Exercise set:
1 – List every length of time that "The limbo" expresses with a numeral, in the order they appear.
2 – Copy the passage of "The limbo" that starts at the words "When they came" and ends after the words "attention to him.".
3 – In "The limbo," why was the writer not worried before the two people arrived?

Reading text:
The limbo

2 Days ago I receive 2 people at my home that came to analyze why my younger boy isn’t doing what any 19 month old should do. To be honest I wasn’t even worried. Because first they were initially sent because the little one wasn’t walking and he just started walking 5 days before they arrive and as if he had done it for months already.

Surprise surprise.

When they came they stay for almost 2 hours. It was a difficult task for them and me as my older girl like to have the attention of the whole world for her. And now the attention was to be given to the little brother that normally hates to have people paying attention to him.

So the evaluation finished and my little boy failed EVERY single test. He wasn’t behaving normally though but that is something they pros that came home knew in advance.

Now I’m in the limbo, beginning to learn what this means, what all this means. With the world said in High voice at the end.

” Apparently, your kid can have autism”

After those worlds thanks God the therapist stopped because I stop listening. – AUTISM?- my son? .. autism… autism… ..a……”oh” I said..

They still have to do a second and third test to confirm the diagnosis and then find out the type and spectrum he is in. … I was still ” autism……” lost.

“Does anyone at your family concentrates to the grade they do not listen?”  … well Yes. all of us. I come from a big family and me and my siblings we all do that. ALL so for me is kind of normal. Isn’t that normal? even my best friends have that quality of extreme concentration… isn’t it normal? I mean really?.  So it wasn’t weird for me to find my son concentrates that much.

Supplied data:
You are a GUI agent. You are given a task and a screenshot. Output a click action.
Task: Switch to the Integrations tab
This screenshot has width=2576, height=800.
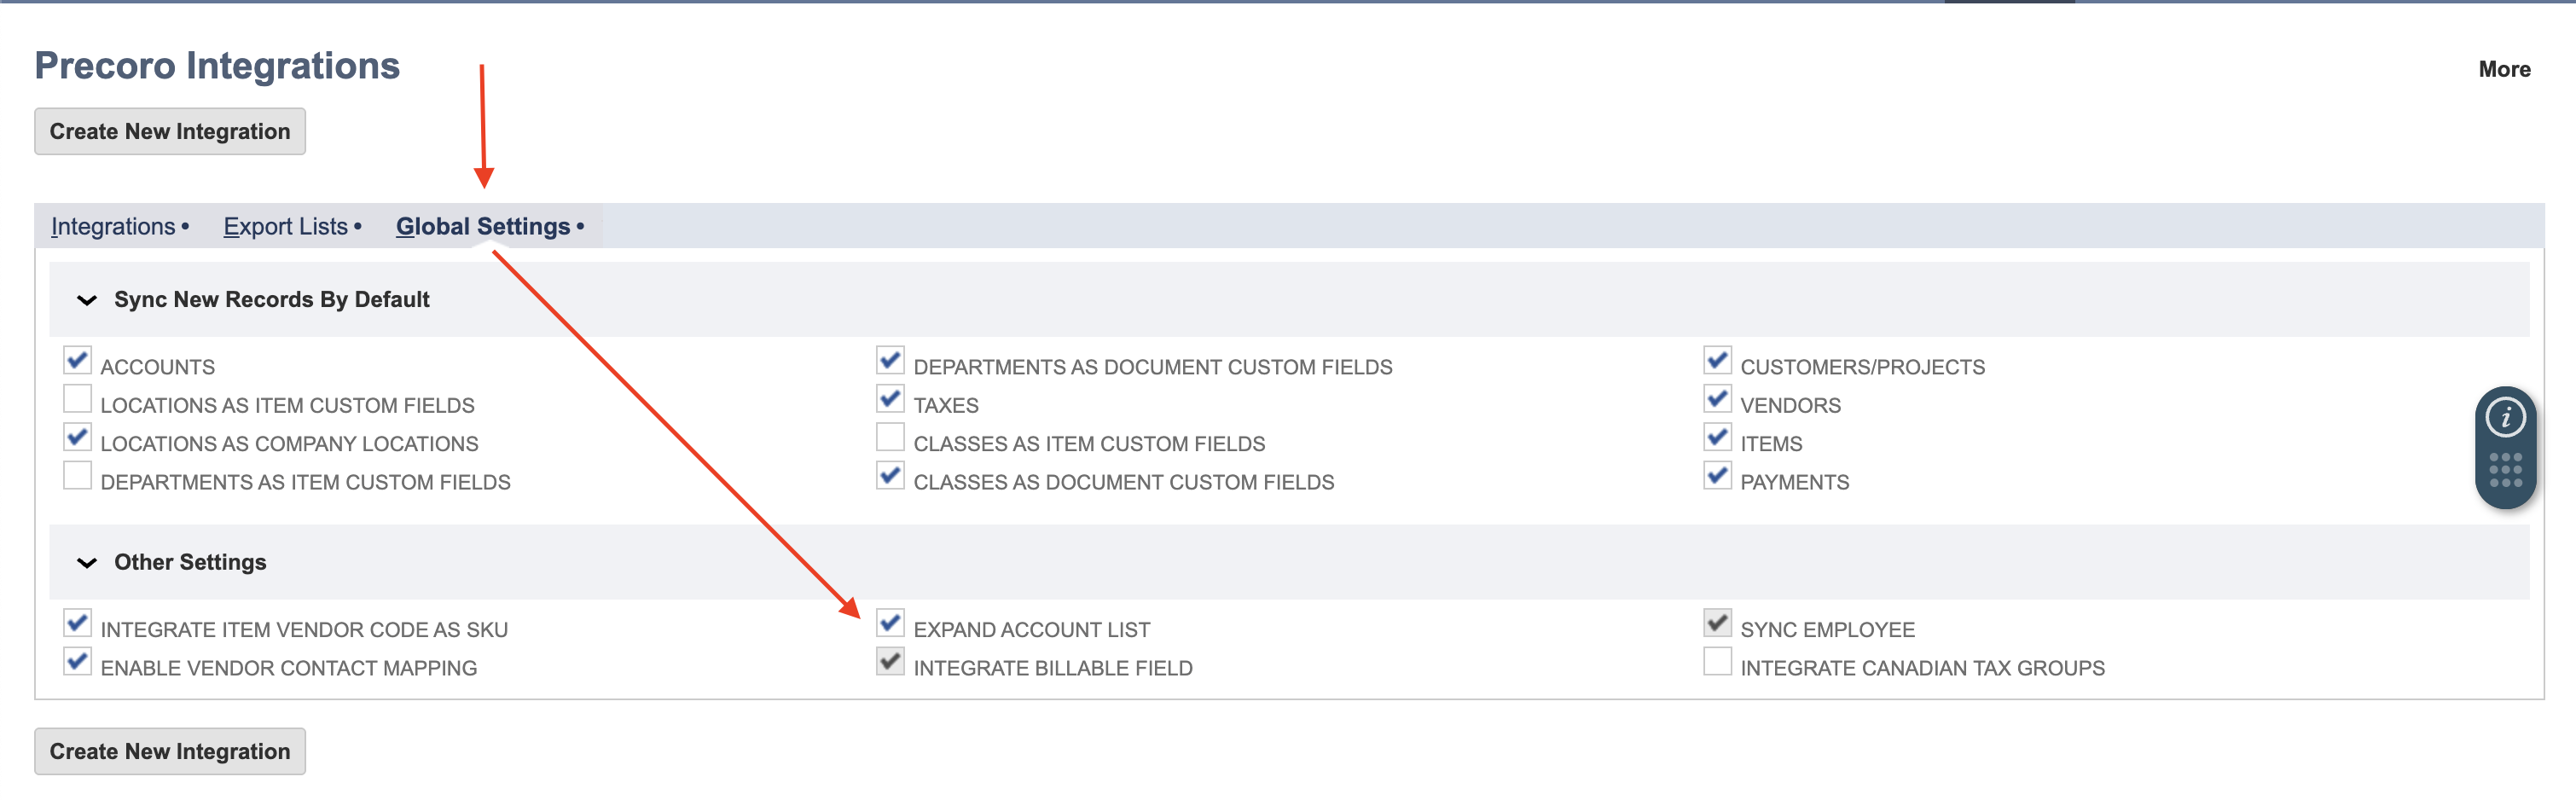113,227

Answer section:
1 –
2 Days ago
19 month old
5 days before
almost 2 hours

2 –
When they came they stay for almost 2 hours. It was a difficult task for them and me as my older girl like to have the attention of the whole world for her. And now the attention was to be given to the little brother that normally hates to have people paying attention to him.

3 – They had first been sent because the younger boy was not walking. He started walking five days before they arrived, and he walked as if he had been doing it for months.